Until everyone — principals, unions, management bodies and parents — joins to raise a chorus of protest, it’s unlikely that anything will be done.

It is not an entirely bleak picture. As schools began to reopen this week, there were many things for which to be grateful. It is hard to convey how miserable the past two years were.

Masks dampened the usual energy and interaction in classrooms — rooms that were also freezing due to the need to maximise ventilation.

The months of lockdown strained friendships among students, and social anxiety had a mini-epidemic of its own. Even when the masks came off, anxiety levels remained high.

As for staff, they grimly struggled to bring some life into the near-silent classrooms. Online learning, which took twice the energy and achieved half the results, was even more stressful.

In a long teaching career, I have never seen staff so burnt out and exhausted as in June this year.

Senior management has its own brand of burnout, not least because the Government continues to communicate with schools via the media. Journalists know before principals what the State is planning for schools. Principals and deputies are retiring in droves.

Even still, heading back to school in something akin to pre-pandemic conditions is great for everyone.

Or rather, it would be wonderful if there were not only a recruitment but a retention crisis. Teachers cannot make the same long-term commitment to schools if they know they will never be able to afford a house within commuting distance. As costs of fuel and of living in general escalate, the crisis is becoming even more acute.

Flexible work should be prioritised. At the moment, second-level teachers can only opt for a full or half schedule of classes

This autumn, there will be scores of unqualified teachers in our schools. Schools will be more than grateful to those individuals because the alternative is no teacher at all but it is not good for the long-term health of education.

Is it time to introduce an Irish version of London weighting, where teachers in expensive urban areas receive a special allowance? (This weighting does not close the gap but it helps.)

Any pay differential is divisive — ask those who have started teaching since 2011. People could rightly point out it is not cheap to live in the country, either, but the movement of teachers is not from Kerry and Donegal to Dublin but in the other direction.

We should also pay trainee teachers. Other professions are not expected to fund themselves while gaining a qualification. According to Gradireland, 95 per cent of companies that offer long, structured internships pay their employees.

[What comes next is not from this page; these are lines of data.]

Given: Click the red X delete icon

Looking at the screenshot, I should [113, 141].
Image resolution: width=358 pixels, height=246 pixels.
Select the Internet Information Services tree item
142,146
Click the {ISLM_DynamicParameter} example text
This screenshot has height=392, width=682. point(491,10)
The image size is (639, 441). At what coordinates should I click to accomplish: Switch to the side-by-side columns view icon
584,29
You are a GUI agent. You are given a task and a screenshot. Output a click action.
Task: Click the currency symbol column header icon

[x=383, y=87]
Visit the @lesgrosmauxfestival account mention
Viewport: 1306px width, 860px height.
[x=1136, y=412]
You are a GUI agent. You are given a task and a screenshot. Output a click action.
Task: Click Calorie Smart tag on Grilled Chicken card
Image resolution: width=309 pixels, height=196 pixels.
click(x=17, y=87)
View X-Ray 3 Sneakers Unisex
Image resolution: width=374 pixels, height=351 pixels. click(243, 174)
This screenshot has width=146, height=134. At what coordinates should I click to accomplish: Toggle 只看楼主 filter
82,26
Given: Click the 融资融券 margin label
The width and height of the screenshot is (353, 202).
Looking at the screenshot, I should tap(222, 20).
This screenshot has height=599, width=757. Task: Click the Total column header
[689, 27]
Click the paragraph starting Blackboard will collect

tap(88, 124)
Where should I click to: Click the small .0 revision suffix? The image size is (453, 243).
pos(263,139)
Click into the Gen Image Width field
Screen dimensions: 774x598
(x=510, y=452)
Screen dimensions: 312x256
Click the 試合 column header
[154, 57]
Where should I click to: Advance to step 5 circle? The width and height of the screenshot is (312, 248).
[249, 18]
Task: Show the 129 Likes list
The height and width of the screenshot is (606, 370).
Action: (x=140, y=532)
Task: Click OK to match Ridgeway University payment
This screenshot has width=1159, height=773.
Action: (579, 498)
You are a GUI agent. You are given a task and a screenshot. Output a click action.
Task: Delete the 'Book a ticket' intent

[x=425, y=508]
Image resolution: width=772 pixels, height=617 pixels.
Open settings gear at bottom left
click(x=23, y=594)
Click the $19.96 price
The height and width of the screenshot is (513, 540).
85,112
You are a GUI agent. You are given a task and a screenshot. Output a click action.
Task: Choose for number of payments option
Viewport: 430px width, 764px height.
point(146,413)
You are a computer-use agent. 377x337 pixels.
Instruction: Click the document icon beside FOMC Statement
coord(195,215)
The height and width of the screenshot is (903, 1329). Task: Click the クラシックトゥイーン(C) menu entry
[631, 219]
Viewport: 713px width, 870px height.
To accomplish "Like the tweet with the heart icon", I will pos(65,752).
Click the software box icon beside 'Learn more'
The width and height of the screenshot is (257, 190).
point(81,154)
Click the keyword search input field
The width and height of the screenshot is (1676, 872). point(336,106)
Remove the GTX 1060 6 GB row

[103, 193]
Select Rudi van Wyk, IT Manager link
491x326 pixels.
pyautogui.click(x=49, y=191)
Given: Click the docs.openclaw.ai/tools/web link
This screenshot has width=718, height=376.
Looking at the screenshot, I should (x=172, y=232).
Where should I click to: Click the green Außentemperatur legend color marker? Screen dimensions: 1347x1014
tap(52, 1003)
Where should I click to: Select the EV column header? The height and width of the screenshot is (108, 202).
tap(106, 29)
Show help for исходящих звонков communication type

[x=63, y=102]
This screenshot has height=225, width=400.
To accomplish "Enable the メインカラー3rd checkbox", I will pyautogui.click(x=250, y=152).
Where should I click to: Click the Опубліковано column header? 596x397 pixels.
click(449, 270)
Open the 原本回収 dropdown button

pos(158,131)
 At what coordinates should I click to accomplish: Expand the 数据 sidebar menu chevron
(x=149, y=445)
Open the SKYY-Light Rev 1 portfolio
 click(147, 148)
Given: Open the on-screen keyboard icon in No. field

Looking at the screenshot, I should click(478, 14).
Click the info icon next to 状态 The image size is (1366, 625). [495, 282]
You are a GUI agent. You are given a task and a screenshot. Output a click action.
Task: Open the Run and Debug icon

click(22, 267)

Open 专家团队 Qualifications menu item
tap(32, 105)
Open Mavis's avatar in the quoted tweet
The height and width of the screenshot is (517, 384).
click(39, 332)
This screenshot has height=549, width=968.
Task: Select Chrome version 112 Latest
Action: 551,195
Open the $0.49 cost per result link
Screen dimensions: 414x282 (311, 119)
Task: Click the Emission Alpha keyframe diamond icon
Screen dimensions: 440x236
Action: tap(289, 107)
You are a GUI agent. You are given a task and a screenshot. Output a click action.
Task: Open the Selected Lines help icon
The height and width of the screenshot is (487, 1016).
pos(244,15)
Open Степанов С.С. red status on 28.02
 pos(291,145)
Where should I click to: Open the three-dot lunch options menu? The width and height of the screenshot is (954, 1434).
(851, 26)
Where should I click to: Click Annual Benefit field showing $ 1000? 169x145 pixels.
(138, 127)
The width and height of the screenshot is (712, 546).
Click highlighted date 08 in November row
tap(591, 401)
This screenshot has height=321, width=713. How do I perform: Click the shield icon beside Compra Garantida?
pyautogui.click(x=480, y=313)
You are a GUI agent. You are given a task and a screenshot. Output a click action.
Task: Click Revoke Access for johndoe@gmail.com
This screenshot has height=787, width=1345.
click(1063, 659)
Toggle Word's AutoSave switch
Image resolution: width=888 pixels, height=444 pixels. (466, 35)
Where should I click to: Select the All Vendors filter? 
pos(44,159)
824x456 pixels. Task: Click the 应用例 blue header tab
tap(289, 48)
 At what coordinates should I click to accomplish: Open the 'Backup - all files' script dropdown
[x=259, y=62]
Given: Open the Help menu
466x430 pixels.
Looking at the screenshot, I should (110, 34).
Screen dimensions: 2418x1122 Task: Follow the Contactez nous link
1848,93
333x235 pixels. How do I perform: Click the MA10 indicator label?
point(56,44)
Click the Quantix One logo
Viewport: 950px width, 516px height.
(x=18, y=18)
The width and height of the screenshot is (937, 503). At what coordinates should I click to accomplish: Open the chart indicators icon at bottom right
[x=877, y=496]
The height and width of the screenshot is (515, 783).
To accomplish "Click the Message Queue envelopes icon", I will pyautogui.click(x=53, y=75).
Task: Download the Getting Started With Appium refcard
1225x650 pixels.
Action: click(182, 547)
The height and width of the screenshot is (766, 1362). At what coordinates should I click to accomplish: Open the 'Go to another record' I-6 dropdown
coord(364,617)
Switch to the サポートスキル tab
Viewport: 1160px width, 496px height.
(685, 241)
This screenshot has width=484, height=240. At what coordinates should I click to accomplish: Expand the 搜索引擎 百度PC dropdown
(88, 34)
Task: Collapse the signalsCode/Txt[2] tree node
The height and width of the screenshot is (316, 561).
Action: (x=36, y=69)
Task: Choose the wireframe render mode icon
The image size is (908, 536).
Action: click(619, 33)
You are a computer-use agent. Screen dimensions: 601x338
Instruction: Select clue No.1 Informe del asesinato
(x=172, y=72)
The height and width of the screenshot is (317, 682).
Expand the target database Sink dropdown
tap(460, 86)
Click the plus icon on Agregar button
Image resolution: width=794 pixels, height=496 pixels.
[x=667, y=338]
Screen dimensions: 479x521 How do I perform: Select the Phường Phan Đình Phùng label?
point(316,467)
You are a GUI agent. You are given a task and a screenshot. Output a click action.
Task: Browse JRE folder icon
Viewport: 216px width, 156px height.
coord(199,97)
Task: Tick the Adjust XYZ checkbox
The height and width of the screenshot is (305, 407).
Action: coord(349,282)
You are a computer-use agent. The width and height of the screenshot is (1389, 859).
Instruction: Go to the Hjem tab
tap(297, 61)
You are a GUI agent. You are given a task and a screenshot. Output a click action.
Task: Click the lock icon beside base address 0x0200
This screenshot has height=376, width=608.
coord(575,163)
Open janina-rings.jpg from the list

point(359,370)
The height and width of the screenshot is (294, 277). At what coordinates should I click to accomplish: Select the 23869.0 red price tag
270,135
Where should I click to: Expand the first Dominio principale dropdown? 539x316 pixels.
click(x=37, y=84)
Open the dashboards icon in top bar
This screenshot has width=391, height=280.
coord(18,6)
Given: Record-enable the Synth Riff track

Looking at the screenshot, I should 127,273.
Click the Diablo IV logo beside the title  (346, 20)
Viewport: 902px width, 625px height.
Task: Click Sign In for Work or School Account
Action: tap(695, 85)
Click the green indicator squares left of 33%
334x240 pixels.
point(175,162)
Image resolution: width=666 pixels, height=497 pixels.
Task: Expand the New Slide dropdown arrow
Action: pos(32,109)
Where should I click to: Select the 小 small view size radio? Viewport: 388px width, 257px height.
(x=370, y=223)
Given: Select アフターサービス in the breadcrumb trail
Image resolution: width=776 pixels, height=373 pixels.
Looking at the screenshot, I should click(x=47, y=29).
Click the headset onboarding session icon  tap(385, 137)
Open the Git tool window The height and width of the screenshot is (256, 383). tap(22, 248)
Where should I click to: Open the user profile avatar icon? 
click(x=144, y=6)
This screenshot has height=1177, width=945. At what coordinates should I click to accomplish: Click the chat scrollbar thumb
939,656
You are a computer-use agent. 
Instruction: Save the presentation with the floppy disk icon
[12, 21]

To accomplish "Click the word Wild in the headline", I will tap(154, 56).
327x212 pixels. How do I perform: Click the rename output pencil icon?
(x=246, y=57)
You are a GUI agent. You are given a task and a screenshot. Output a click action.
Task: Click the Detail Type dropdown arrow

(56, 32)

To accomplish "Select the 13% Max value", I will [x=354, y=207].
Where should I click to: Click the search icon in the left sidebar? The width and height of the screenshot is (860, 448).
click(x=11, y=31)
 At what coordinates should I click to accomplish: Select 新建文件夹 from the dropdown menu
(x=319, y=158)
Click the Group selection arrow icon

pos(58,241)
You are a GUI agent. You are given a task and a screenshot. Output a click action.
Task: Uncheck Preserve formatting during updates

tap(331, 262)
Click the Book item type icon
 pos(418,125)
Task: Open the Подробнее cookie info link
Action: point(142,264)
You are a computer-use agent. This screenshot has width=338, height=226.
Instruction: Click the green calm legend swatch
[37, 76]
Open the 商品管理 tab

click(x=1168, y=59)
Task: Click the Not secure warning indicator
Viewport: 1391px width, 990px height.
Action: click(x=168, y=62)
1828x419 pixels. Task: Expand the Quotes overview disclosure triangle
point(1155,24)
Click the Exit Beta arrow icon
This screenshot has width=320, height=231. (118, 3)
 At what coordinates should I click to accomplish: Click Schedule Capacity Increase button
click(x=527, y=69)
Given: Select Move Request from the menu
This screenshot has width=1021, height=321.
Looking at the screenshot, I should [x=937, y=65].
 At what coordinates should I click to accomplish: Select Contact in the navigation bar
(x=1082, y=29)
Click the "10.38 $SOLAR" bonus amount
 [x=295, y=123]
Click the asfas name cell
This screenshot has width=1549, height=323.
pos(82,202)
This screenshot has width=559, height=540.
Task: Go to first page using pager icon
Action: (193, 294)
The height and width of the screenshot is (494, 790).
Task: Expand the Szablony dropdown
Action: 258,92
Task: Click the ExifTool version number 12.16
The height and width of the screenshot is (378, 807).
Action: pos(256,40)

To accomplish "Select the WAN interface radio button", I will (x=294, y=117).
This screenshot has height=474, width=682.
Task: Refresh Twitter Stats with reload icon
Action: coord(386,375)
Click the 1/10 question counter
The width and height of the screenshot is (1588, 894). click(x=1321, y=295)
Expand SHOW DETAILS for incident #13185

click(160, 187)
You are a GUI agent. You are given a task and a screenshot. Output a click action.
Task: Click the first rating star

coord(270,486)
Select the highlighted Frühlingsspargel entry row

Flexible work should be prioritised. At the moment, second-level teachers can only opt for a full or half schedule of classes. Some teachers might be tempted back into the profession if they could work, for example, two-thirds of a normal schedule instead.

Some teachers may want to work more. From December 2021, teachers were allowed to work up to six hours a week on top of their scheduled classes. The Department of Education has been silent about retaining this measure but it should not only be retained but expanded where there are proven unfillable vacancies.

The real roots of this crisis lie in the failure to plan for demographic change, and also in unsustainable, ever-increasing workloads in an increasingly precarious profession. Continuing to ignore these root causes will reap precisely the blighted harvest that has been sown.